## Listed entries

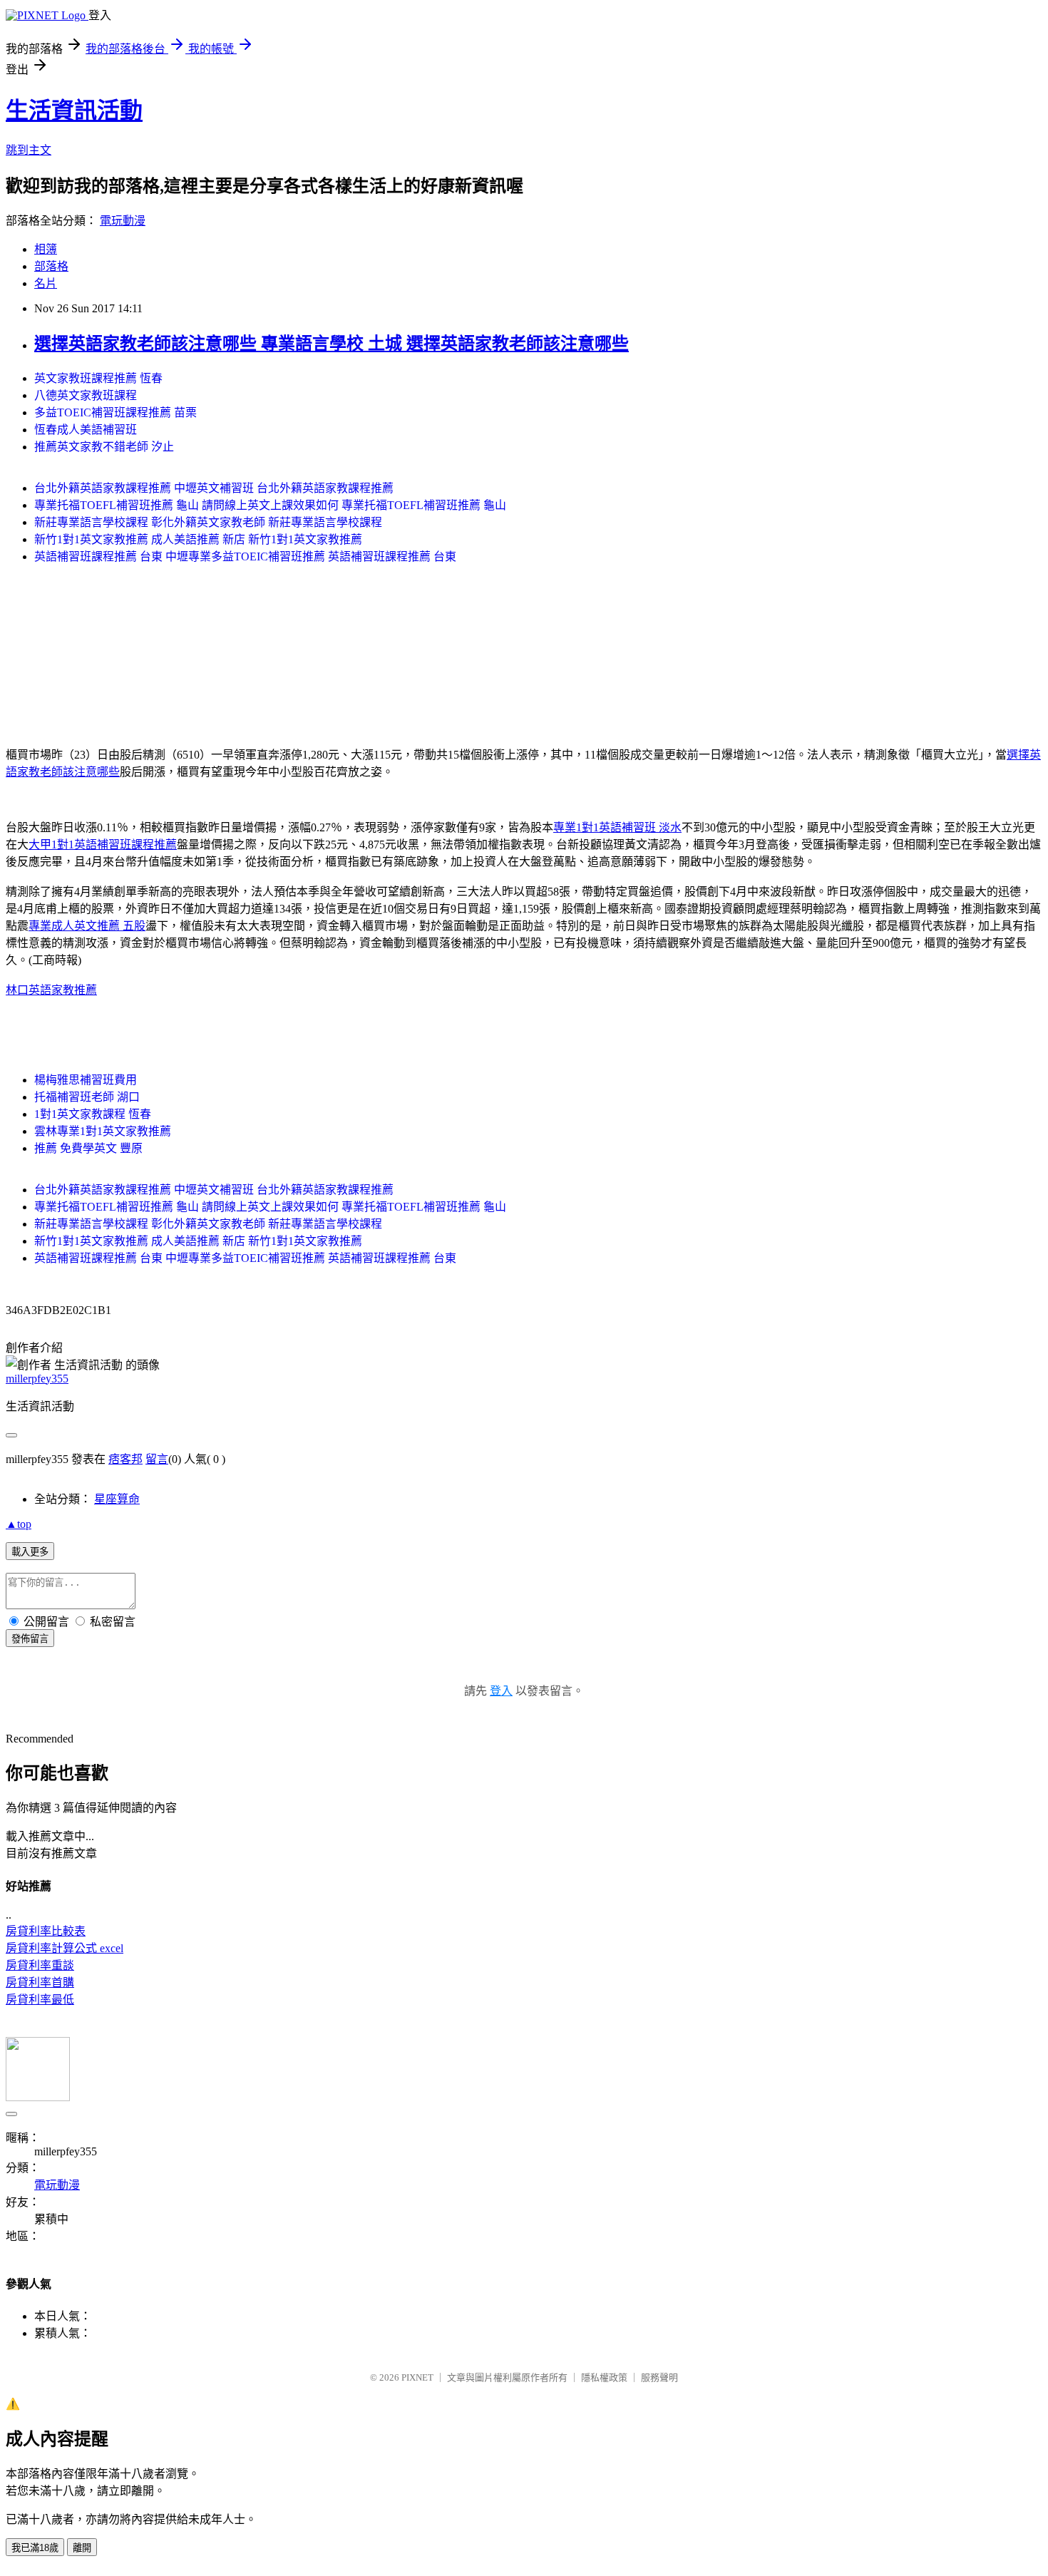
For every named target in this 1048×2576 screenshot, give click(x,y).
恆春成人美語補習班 (85, 430)
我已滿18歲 (34, 2547)
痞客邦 (125, 1459)
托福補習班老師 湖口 (87, 1097)
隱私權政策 (604, 2377)
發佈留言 (29, 1638)
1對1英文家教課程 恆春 (92, 1114)
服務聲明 (659, 2377)
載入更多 (29, 1551)
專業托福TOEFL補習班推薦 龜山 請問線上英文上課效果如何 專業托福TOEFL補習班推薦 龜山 (270, 505)
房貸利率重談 (40, 1965)
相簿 (45, 249)
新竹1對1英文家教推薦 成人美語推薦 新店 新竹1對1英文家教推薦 (198, 539)
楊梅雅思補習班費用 (85, 1080)
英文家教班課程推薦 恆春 (98, 378)
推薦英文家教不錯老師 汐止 (104, 447)
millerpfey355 (37, 1378)
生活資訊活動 (74, 110)
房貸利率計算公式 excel (64, 1948)
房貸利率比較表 (46, 1931)
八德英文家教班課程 (85, 395)
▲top (18, 1524)
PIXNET (417, 2377)
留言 (156, 1459)
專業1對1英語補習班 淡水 (617, 827)
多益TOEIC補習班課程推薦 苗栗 (115, 412)
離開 (82, 2547)
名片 (45, 283)
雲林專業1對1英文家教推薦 (102, 1131)
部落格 (51, 266)
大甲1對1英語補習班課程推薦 (103, 844)
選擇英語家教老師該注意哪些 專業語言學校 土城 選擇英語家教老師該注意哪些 (331, 343)
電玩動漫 (122, 221)
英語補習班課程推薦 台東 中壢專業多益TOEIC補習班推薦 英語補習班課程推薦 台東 (245, 556)
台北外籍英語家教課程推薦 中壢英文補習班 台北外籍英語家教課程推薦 (214, 488)
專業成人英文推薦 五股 (87, 926)
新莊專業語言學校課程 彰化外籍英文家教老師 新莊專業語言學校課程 (208, 522)
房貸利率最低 (40, 1999)
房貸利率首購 (40, 1982)
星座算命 (117, 1499)
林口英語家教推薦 (51, 990)
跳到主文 (28, 150)
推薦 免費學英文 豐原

## Work to be completed
Output every row from the one containing "選擇英語家教老師該注意哪些 專業語言學校 土城" through the final row, both ends included, as a Markdown table with the columns n and Line. Number each one and skip any blank lines.

## Exercise output
| n | Line |
|---|---|
| 1 | 選擇英語家教老師該注意哪些 專業語言學校 土城 選擇英語家教老師該注意哪些 (331, 343) |
| 2 | 電玩動漫 (122, 221) |
| 3 | 英語補習班課程推薦 台東 中壢專業多益TOEIC補習班推薦 英語補習班課程推薦 台東 (245, 556) |
| 4 | 台北外籍英語家教課程推薦 中壢英文補習班 台北外籍英語家教課程推薦 (214, 488) |
| 5 | 專業成人英文推薦 五股 (87, 926) |
| 6 | 新莊專業語言學校課程 彰化外籍英文家教老師 新莊專業語言學校課程 (208, 522) |
| 7 | 房貸利率最低 (40, 1999) |
| 8 | 房貸利率首購 (40, 1982) |
| 9 | 星座算命 (117, 1499) |
| 10 | 林口英語家教推薦 (51, 990) |
| 11 | 跳到主文 (28, 150) |
| 12 | 推薦 免費學英文 豐原 |